### DESCRIPTION OF THE TASK
In the piece on writing exposition, which three other rhetorical modes of discourse are listed alongside exposition?

### EXCERPTED TEXT
__________

Fiction Tips: How to Write Effective Exposition

by WiseFool

Exposition is important, and can even be vital, to your short story, novel or play. However, if handled incorrectly or clumsily, it can verge on painful for your reader.

Exposition can be a tricky mistress. You want to offer your readers or audiences the background information necessary for them to understand what’s going on, and add depth to the characters and action.

However, you don’t want to bore them, nor do you want to introduce facts in a fashion that makes them seem as though they’ve been crammed into your text with a shoehorn.

So, what's the secret to writing good exposition in fiction?

What is Exposition?

First things first, let’s know what we’re talking about…
At the beginning of a narrative, the exposition is the author's providing of some background information to the audience about the plot, characters' histories, setting, and theme. Exposition is considered one of four rhetorical modes of discourse, along with argumentation, description, and narration...

Possible Methods of Expository Writing

There are various ways to deliver exposition

Your choices may depend upon what form your writing takes. However, regardless of your narrative style or whether your writing a novella or a screenplay, there are many options available to you. Here are just a few of them:

  • Character’s diary entries
  • Snippets from newspaper articles
  • Description from an omnipotent narrator
  • Letters written from one character to another

Alternatively, of course, there are the tried and true methods of character dialogue or internal monologue.

Tips for Writing Exposition #1: Get to The Point

Keep to the bare necessities

Although the definition above claims that exposition is provided at the ‘beginning of a narrative’, this isn’t always true nor is it always desirable. There may be chunks of information that you wish to keep hidden from your reader or audience, at least, for the time being.

However, you will probably need to set the scene, especially if you’re writing prose. Of course, there are no rules and you may wish to go barreling in without any background, but, in most cases, you will need to offer some information (even if its only very thin) in order for your reader to get his or her bearings.

And, in fact, if you want to be vague or thin on the details, that may work to your advantage, because many writers, especially beginners, go wrong by throwing far too much information at their reader.

Ask yourself, is this detail necessary? If not, take it out. Ask yourself, is this detail necessary here? Is it something you can more casual refer to later, where it will dovetail with the rest of the narrative more effectively? If so, do it.

Set things up as quickly as possible and then get on with the action of the story. Otherwise, you’ll lose a reader’s or audience’s interest before you’ve even begun.

Tips for Writing Exposition #2: Use Camouflage

Don’t let your expository nugget or passage stand out like a sore thumb

Some instances of exposition might as well have a big neon sign flashing over them, and there is actually nothing more of a turn-off for a reader. You’re sure to have come across this yourself and noticed your attention instantly starting to wane.

__________

### RAW RECORDS
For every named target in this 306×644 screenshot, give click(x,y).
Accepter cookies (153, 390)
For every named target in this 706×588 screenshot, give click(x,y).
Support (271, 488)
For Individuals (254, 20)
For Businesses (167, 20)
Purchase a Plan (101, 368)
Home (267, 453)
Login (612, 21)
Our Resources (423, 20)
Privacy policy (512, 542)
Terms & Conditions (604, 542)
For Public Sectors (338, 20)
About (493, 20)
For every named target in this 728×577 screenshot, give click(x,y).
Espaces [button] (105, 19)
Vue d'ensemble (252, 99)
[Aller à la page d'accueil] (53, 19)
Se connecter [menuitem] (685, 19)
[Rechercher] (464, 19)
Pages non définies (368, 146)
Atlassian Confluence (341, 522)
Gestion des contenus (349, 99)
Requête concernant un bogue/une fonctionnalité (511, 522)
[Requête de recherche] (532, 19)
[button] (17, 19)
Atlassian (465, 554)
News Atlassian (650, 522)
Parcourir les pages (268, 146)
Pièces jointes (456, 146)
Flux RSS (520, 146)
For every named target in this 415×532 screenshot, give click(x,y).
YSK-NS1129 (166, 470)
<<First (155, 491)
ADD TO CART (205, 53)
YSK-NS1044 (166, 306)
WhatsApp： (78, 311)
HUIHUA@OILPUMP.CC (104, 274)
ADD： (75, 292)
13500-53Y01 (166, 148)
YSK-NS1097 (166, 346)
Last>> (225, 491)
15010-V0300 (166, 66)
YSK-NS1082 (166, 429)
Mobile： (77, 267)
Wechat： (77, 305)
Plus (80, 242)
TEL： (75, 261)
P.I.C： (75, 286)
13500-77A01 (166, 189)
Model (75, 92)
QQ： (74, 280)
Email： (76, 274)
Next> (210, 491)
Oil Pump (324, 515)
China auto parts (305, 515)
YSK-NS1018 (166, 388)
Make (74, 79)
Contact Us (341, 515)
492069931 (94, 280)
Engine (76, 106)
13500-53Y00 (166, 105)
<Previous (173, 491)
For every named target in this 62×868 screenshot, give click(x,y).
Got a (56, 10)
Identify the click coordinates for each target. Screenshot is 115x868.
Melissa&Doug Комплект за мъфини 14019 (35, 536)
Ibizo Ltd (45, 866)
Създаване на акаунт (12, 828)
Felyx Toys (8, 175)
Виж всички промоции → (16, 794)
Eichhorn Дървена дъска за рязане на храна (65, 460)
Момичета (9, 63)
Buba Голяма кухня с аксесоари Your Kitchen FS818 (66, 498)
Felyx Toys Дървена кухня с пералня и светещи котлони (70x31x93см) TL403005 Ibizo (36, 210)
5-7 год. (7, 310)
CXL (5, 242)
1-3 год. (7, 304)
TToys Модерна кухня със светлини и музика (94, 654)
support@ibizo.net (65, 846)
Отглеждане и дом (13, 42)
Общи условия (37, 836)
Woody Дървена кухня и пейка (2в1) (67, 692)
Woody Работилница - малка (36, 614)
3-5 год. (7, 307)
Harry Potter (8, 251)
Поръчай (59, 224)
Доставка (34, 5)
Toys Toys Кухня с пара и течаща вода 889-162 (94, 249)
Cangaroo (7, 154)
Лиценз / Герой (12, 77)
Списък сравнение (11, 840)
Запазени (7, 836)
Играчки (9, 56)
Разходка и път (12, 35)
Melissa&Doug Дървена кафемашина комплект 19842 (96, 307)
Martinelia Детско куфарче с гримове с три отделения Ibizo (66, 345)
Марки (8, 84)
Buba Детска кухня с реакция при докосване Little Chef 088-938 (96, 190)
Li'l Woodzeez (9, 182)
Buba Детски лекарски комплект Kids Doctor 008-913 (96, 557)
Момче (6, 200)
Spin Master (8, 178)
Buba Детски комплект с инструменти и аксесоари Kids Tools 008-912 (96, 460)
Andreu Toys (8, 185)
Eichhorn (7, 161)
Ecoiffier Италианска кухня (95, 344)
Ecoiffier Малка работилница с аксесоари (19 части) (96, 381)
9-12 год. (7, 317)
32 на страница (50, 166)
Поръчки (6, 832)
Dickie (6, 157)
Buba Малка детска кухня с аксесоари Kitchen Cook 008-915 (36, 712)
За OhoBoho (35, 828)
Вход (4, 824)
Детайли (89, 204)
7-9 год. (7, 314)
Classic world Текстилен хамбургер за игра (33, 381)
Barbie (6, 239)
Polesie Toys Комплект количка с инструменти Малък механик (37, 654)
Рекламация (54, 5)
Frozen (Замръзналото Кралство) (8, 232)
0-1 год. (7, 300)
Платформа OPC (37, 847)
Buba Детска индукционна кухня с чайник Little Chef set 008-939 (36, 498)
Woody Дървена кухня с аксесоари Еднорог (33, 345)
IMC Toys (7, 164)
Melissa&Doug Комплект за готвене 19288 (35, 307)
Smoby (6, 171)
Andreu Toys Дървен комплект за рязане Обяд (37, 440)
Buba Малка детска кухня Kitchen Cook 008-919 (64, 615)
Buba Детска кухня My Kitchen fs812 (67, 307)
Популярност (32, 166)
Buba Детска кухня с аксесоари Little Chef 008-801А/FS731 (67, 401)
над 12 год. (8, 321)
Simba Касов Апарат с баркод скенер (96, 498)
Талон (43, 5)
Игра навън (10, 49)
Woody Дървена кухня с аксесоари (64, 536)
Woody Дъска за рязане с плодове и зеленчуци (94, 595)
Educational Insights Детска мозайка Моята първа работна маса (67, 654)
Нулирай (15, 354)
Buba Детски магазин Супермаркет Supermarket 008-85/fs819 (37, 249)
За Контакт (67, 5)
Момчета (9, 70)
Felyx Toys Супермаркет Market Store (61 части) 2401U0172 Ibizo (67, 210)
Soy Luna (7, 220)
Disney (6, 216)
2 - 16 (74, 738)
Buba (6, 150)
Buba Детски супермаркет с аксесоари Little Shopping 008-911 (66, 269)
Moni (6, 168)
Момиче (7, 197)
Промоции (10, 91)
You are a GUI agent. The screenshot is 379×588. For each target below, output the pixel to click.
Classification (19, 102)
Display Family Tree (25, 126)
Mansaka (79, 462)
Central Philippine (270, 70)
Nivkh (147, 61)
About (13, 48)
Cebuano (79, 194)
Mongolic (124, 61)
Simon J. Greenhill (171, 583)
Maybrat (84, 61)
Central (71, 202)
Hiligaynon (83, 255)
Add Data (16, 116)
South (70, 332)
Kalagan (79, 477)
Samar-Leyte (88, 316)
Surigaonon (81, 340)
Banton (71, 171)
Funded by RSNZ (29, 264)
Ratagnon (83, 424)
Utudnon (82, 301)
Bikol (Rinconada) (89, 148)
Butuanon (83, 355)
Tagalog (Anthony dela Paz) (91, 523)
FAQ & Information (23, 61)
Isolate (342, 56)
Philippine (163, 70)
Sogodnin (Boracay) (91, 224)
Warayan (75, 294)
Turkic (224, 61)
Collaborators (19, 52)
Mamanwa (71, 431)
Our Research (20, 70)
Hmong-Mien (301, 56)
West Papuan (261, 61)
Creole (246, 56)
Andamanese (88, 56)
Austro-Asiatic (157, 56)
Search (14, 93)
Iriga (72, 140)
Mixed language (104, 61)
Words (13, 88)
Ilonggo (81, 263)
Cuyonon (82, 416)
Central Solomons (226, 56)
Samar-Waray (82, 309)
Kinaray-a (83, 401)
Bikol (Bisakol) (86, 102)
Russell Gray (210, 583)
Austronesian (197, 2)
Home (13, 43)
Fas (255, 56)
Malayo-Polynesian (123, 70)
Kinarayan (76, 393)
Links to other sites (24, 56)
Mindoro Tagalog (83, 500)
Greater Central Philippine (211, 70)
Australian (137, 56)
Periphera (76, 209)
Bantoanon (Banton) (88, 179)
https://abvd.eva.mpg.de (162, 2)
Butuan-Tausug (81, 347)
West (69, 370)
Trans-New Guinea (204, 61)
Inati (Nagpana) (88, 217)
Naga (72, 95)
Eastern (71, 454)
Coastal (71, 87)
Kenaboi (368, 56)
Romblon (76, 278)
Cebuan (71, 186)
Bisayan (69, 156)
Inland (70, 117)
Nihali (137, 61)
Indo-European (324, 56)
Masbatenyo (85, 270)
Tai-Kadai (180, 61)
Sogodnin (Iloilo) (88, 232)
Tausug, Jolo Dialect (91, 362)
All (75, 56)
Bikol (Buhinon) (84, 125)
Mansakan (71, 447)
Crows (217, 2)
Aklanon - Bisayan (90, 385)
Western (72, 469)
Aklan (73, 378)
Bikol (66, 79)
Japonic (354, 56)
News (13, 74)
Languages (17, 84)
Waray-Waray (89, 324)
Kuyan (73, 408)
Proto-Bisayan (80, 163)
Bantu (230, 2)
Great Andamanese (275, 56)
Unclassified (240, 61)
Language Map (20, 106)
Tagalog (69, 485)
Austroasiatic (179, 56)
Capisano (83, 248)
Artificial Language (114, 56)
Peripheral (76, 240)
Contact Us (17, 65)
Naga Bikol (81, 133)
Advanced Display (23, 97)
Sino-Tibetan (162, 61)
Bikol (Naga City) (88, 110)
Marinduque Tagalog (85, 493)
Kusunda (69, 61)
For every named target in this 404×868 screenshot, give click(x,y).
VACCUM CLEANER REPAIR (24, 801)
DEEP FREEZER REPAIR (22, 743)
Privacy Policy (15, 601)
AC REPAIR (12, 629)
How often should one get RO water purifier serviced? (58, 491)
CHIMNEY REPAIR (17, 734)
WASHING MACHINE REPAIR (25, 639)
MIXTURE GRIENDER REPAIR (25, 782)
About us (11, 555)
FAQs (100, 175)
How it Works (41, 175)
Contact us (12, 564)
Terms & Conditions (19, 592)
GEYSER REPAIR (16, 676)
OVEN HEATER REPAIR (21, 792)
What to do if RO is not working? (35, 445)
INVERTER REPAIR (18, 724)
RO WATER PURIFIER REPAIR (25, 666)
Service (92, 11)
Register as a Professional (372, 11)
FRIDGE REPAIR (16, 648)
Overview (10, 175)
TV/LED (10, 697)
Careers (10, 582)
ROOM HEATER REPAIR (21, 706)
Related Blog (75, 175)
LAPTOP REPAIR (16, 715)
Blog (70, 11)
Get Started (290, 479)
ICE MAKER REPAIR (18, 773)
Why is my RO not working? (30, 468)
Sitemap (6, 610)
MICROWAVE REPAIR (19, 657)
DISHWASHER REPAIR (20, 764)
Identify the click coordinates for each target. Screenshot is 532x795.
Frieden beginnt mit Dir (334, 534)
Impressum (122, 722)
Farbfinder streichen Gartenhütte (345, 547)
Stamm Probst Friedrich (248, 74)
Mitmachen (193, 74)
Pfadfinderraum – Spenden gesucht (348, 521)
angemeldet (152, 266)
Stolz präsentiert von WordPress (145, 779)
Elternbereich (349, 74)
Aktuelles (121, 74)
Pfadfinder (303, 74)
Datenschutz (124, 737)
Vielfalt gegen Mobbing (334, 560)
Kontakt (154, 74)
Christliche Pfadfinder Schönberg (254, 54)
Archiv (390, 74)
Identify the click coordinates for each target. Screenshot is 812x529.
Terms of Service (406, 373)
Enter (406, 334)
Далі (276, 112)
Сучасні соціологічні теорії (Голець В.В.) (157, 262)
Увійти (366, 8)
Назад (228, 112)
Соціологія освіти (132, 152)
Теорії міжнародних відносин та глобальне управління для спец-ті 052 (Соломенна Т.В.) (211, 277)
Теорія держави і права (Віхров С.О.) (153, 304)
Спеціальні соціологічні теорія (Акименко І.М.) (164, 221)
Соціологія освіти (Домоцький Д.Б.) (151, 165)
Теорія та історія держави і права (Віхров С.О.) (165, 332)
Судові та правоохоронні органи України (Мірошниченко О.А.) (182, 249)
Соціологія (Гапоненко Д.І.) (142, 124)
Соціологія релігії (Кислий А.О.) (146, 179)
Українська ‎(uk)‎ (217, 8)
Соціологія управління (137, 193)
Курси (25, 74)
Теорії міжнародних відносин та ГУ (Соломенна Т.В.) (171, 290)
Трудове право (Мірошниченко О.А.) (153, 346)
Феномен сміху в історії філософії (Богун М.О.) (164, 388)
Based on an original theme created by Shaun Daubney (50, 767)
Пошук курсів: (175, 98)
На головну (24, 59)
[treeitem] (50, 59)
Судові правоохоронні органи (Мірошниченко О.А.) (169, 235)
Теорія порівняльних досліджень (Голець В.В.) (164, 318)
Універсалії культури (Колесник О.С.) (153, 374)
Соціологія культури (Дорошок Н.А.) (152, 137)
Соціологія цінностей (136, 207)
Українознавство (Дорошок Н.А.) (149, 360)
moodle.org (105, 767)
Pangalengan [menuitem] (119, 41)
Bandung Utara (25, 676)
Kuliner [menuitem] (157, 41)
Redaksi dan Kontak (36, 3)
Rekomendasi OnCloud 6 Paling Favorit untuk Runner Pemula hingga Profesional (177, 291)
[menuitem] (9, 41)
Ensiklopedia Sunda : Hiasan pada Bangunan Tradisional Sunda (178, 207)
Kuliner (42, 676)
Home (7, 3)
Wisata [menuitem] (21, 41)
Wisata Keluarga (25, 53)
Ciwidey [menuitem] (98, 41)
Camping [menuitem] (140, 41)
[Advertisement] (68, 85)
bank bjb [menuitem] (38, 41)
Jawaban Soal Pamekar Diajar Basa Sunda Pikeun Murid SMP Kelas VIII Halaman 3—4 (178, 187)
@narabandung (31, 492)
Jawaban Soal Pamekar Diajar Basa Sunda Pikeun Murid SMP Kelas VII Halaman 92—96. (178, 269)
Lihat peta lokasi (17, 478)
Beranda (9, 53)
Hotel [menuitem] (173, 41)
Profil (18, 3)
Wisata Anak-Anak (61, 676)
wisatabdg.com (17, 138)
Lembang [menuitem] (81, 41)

__________

### COMPLETED TASK
Argumentation, description, and narration.